WHAT IS BEING ASKED: Would you return all of this data exactly, leaving nothing out?

Saved data entries:
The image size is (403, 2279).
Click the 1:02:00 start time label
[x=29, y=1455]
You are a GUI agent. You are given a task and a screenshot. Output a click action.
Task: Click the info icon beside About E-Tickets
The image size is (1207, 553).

THE COMPLETED TASK:
The image size is (403, 2279).
Click the 1:02:00 start time label
[x=29, y=1455]
You are a GUI agent. You are given a task and a screenshot. Output a click action.
Task: Click the info icon beside About E-Tickets
The image size is (1207, 553).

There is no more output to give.